(Entries taken from a collection)
•••••

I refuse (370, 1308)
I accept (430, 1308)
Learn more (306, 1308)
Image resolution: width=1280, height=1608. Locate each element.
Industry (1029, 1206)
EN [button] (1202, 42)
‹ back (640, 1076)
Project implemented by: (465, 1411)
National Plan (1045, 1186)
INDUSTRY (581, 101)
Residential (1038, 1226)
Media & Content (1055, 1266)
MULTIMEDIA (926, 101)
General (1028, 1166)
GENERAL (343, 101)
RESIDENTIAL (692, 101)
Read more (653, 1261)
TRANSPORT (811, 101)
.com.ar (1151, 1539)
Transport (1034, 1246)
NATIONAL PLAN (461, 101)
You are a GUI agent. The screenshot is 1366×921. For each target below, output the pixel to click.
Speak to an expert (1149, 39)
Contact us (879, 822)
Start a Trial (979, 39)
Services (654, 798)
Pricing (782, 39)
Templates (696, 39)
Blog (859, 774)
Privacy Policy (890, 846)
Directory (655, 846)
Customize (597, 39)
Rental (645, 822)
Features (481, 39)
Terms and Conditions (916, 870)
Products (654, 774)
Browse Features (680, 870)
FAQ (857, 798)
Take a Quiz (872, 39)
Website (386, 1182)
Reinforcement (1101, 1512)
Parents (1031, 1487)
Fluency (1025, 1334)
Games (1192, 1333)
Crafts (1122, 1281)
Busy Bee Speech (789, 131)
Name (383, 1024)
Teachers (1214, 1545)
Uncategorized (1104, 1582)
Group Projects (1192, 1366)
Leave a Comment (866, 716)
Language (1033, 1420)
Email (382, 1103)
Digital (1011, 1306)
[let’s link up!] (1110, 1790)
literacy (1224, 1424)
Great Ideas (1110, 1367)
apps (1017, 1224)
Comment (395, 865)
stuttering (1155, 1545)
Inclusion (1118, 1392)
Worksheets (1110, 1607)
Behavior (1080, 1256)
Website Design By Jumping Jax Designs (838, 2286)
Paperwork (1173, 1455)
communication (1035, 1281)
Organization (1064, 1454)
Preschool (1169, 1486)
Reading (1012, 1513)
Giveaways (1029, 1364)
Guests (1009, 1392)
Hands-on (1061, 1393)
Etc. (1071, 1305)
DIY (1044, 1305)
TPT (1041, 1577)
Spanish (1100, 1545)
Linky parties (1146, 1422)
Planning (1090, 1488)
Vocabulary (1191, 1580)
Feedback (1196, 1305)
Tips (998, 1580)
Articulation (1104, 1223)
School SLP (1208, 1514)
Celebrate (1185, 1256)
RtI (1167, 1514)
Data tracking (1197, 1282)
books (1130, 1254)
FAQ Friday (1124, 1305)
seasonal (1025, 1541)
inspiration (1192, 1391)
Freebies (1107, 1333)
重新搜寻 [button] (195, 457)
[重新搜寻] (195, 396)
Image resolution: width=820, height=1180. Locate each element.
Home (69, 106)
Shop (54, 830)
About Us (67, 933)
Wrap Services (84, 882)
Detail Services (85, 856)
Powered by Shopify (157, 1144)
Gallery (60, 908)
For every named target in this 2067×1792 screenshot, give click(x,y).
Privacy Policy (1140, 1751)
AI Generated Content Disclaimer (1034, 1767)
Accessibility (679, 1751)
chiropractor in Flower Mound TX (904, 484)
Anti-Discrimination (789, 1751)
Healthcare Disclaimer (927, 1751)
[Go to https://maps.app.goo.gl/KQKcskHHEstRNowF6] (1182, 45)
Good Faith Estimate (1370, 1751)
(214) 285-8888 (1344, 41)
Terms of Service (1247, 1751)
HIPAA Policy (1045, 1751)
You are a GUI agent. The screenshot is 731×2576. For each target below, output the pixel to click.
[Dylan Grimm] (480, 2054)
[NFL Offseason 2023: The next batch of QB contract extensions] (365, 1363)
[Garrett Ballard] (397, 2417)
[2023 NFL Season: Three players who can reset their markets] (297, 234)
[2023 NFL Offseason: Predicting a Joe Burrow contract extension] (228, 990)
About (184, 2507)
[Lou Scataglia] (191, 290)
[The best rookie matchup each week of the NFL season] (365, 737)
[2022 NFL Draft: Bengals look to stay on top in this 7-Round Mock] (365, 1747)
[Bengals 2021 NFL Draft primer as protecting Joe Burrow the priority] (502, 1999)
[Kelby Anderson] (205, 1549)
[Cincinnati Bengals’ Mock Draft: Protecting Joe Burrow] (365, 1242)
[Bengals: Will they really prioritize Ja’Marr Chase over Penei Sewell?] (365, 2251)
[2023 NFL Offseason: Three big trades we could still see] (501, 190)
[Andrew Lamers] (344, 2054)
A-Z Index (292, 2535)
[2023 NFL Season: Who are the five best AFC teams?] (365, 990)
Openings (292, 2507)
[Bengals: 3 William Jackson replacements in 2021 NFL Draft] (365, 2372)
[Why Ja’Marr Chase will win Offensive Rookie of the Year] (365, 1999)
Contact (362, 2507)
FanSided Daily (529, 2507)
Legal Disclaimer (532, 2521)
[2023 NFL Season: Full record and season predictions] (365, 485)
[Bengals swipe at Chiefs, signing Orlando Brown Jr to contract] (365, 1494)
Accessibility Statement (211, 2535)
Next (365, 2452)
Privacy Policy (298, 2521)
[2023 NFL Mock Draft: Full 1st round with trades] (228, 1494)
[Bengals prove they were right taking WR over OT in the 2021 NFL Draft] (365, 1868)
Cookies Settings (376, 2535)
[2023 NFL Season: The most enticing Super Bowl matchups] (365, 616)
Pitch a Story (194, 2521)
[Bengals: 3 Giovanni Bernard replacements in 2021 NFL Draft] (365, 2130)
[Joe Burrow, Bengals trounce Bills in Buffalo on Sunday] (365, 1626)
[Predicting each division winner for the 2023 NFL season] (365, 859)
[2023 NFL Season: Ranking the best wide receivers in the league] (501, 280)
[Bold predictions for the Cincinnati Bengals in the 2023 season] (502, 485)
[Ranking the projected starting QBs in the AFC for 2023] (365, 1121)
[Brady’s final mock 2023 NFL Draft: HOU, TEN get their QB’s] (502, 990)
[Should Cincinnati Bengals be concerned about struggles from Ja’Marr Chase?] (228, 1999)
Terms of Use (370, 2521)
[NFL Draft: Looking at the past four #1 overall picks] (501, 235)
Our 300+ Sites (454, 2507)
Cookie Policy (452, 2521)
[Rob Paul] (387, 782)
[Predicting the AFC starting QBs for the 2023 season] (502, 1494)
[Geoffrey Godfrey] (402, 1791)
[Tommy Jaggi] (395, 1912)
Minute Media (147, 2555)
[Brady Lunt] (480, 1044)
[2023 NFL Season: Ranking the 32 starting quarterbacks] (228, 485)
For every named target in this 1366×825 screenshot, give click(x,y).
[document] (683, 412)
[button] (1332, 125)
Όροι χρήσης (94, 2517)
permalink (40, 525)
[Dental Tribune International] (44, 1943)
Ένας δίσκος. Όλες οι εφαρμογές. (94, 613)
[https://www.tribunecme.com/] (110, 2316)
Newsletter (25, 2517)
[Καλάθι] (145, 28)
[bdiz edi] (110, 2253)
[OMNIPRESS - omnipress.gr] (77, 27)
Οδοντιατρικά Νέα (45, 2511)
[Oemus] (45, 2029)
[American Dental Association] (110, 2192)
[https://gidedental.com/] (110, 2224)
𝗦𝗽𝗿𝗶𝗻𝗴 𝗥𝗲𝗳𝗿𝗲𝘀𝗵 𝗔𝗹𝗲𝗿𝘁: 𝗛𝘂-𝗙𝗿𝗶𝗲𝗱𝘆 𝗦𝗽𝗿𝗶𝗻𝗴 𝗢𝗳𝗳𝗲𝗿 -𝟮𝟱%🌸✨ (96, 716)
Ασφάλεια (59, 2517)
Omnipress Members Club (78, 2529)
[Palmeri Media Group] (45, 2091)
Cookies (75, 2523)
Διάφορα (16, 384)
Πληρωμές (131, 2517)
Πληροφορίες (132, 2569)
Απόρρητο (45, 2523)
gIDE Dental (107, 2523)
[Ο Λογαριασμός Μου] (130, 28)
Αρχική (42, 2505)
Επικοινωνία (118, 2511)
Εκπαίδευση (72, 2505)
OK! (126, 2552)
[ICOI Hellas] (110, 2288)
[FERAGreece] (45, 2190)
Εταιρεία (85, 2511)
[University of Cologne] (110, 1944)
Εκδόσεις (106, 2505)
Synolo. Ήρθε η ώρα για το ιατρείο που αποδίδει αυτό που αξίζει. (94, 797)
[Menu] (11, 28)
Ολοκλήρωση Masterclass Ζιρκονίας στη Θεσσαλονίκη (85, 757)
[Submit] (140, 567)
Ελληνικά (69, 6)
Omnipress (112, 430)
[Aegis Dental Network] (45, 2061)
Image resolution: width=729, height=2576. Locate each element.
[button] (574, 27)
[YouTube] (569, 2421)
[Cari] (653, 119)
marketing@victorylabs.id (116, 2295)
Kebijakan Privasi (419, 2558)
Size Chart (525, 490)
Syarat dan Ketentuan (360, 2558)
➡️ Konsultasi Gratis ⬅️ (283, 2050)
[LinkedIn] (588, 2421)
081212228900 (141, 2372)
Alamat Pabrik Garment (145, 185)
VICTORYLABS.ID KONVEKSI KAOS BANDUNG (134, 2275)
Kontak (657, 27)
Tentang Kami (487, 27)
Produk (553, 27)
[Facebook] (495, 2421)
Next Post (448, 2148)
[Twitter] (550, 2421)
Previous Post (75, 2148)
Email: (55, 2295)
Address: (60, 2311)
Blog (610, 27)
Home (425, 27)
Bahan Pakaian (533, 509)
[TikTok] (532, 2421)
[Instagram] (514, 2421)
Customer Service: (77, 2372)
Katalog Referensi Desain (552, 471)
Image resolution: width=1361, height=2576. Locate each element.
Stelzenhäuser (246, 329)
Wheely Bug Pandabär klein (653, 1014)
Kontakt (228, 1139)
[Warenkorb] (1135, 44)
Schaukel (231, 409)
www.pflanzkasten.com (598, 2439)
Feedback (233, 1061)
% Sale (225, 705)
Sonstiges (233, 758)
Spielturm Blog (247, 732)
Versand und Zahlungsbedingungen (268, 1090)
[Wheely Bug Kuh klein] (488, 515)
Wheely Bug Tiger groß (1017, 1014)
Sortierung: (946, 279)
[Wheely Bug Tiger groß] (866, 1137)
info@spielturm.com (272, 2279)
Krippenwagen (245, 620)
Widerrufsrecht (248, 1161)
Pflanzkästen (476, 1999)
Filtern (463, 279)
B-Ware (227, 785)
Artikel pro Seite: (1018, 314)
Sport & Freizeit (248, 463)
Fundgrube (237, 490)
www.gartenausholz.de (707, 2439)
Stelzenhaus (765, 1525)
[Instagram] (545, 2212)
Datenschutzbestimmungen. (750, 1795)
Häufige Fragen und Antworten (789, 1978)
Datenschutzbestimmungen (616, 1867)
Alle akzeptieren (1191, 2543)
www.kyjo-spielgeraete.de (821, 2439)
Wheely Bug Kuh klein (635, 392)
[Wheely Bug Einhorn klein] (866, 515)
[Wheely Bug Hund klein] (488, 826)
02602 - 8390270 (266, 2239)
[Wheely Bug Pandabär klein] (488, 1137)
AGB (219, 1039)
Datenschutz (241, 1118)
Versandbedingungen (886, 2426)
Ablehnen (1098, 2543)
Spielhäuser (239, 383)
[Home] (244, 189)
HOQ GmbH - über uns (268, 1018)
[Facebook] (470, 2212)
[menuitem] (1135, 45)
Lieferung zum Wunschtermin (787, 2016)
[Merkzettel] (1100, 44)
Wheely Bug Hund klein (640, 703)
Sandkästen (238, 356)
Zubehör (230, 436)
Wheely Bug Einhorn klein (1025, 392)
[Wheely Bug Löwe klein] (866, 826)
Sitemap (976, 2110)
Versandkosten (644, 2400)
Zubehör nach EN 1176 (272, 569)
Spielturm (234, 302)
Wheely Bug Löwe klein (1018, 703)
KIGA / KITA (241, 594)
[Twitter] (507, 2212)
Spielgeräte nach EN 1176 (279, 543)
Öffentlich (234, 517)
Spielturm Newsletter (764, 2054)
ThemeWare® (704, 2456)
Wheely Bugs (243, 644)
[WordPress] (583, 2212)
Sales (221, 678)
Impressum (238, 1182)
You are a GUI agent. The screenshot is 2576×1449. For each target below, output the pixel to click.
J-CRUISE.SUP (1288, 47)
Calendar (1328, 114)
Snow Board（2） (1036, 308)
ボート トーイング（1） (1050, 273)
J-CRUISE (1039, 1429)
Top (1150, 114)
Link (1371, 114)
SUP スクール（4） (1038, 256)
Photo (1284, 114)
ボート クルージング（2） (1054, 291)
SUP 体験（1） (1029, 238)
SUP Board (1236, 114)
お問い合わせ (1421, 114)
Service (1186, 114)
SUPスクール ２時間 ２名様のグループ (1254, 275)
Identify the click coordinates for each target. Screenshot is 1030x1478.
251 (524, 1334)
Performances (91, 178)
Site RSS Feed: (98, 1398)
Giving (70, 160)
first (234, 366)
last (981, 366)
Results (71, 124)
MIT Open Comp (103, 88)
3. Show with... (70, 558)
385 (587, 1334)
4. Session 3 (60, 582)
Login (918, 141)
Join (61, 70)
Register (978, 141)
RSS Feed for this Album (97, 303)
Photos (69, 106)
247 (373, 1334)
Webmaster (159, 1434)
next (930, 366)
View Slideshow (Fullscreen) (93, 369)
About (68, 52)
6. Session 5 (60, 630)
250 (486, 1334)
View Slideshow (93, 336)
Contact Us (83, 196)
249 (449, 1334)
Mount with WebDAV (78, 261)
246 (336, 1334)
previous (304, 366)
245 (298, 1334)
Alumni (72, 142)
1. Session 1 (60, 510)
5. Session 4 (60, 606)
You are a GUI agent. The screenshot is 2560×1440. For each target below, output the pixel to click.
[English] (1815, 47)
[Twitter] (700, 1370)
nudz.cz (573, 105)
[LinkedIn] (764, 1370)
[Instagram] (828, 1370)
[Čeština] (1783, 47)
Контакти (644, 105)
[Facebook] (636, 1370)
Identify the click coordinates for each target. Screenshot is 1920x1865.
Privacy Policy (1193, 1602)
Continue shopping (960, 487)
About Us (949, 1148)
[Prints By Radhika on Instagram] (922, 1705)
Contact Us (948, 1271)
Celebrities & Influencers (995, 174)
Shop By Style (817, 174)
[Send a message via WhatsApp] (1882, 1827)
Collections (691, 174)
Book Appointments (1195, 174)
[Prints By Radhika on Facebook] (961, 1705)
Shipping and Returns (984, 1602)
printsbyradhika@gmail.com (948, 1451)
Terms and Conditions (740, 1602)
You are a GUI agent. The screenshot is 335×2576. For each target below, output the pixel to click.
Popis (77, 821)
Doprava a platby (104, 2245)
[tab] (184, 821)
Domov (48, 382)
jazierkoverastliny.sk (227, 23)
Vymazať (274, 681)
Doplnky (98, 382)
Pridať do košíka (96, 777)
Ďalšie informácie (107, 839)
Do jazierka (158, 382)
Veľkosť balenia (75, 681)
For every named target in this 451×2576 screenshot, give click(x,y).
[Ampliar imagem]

•••••

• [EXERCISE] Retype exactly, and only, the lines above from the one where "You are a GUI agent. The screenshot is 2560×1440." occurs up to and including the one where "Collections (691, 174)" occurs.

• [RESPONSE TO THIS TASK]
You are a GUI agent. The screenshot is 2560×1440. For each target below, output the pixel to click.
[English] (1815, 47)
[Twitter] (700, 1370)
nudz.cz (573, 105)
[LinkedIn] (764, 1370)
[Instagram] (828, 1370)
[Čeština] (1783, 47)
Контакти (644, 105)
[Facebook] (636, 1370)
Identify the click coordinates for each target. Screenshot is 1920x1865.
Privacy Policy (1193, 1602)
Continue shopping (960, 487)
About Us (949, 1148)
[Prints By Radhika on Instagram] (922, 1705)
Contact Us (948, 1271)
Celebrities & Influencers (995, 174)
Shop By Style (817, 174)
[Send a message via WhatsApp] (1882, 1827)
Collections (691, 174)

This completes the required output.